Regna la confusione! Anche da parte dell’opposizione le idee non sembrano essere chiare. Da un lato si paventa la riesumazione della Cassa del mezzogiorno dove l’incidenza politica era alta, dall’altra si “vuole un’azione del sistema bancario sinergica con quella di Enti locali e mondo imprenditoriale”, come scrive P. Andruccioli su Rassegna.it del 18.10.09.
E tutto questo mentre nel mondo bancario si assiste a una riorganizzazione che, per aumentare i guadagni, sta determinano una riduzione degli sportelli attraverso un’aggregazione degli Istituti.
“Il sospetto – si legge ancora nell’articolo di Boeri e Panunzio – è che la Banca del Mezzogiorno non avrà come bussola nella sua attività la redditività dei suoi impieghi.
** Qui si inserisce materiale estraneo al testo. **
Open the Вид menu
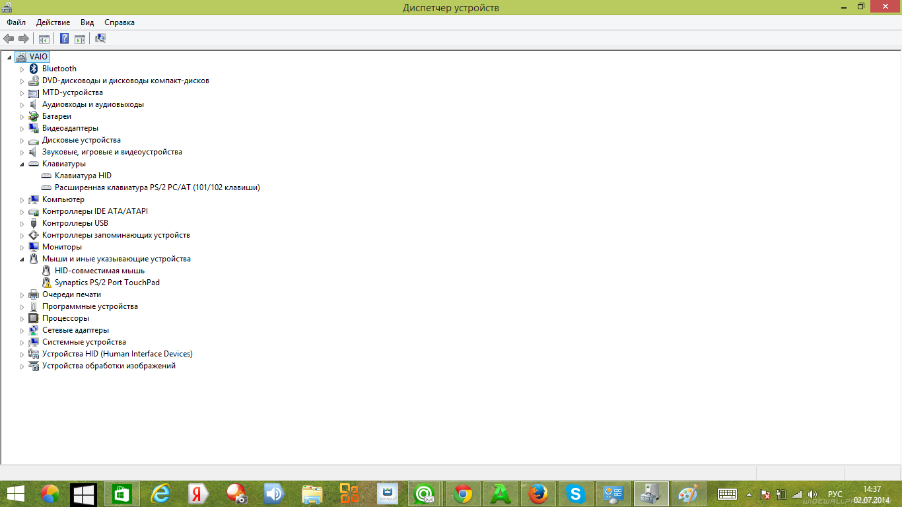This screenshot has width=902, height=507. (87, 22)
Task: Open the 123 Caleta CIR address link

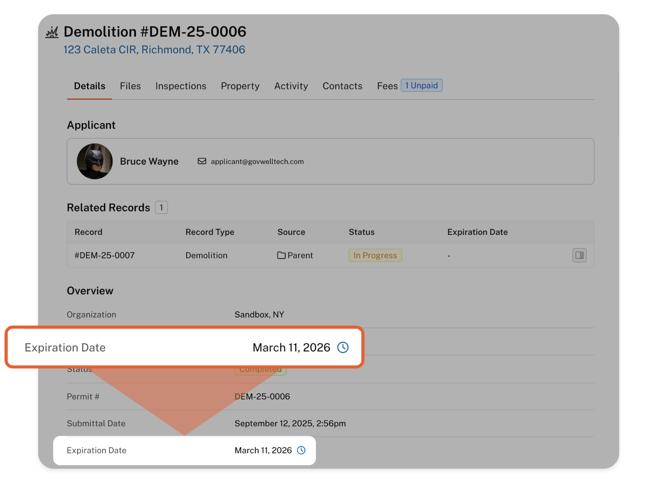Action: [154, 50]
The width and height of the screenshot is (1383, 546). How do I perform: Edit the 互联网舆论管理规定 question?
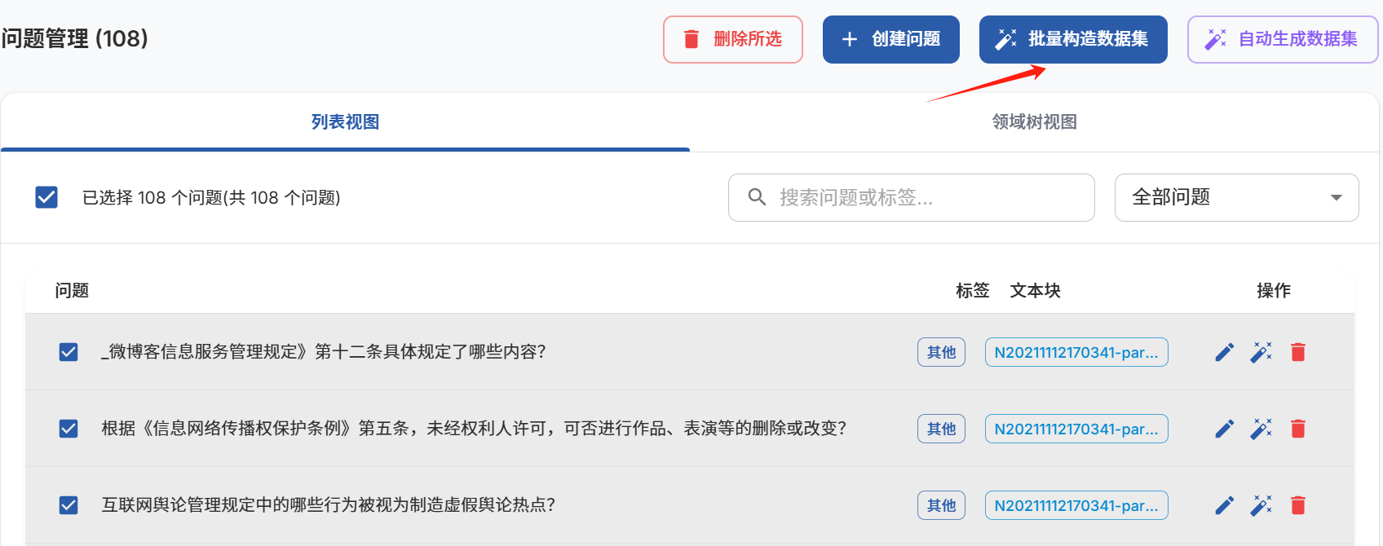pos(1224,505)
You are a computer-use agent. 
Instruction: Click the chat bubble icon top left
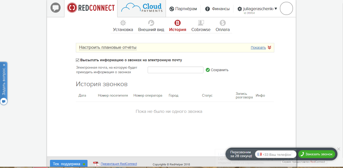(55, 8)
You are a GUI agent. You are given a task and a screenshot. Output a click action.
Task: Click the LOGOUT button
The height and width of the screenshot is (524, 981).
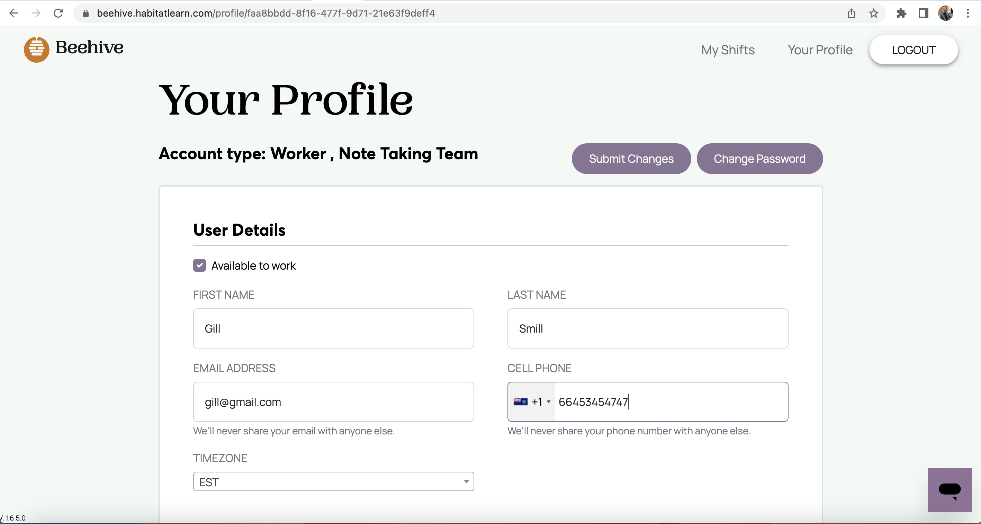tap(913, 50)
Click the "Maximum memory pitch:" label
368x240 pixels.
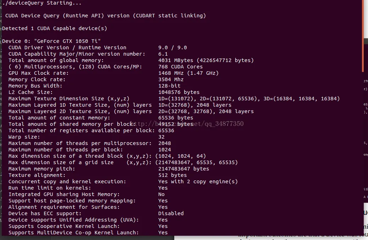[42, 169]
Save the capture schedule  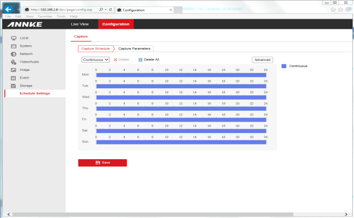click(x=102, y=162)
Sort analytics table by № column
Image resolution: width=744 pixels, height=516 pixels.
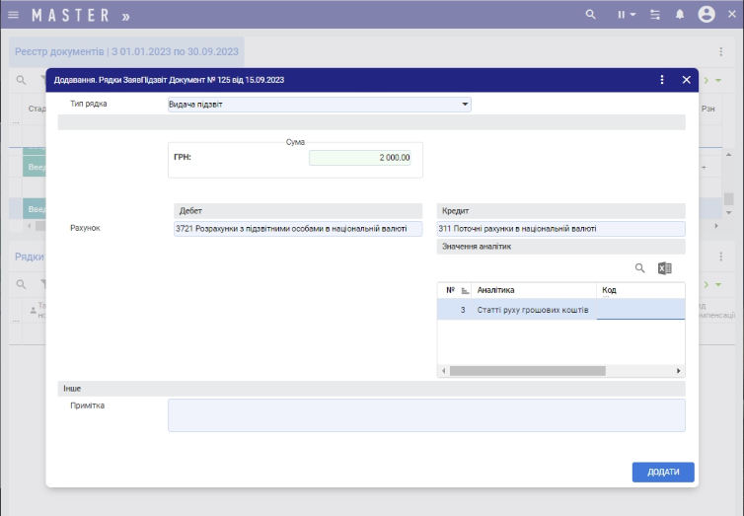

Ma allora quali saranno i criteri con cui allocherà i fondi? Di solito, in questi casi, prevalgono criteri politici. Basta guadare alla recente storia italiana. Le cosiddette banche di interesse nazionale (Bin) hanno prestato massicciamente a gruppi imprenditoriali vicini a partiti o a uomini politici, realizzando perdite ripianate poi dallo Stato.
E’ ancora viva la memoria delle riunioni sulle nomine bancarie tra esponenti delle forze di governo e Banca d’Italia, una lottizzazione non dissimile da un mercato delle vacche. Le notti delle nomine erano una delle poche cose del passato di cui nessuno, a parte il ministro Tremonti, sembrava sentire la mancanza.
Francesco Forte concludeva il suo articolo sul Foglio con questa frase: “Vogliamo tornare a queste avventure (…)? Si rimettano questi sogni neo mercantilisti nel cassetto. Ci sono costati abbastanza”. Per una volta siamo d’accordo con lui”.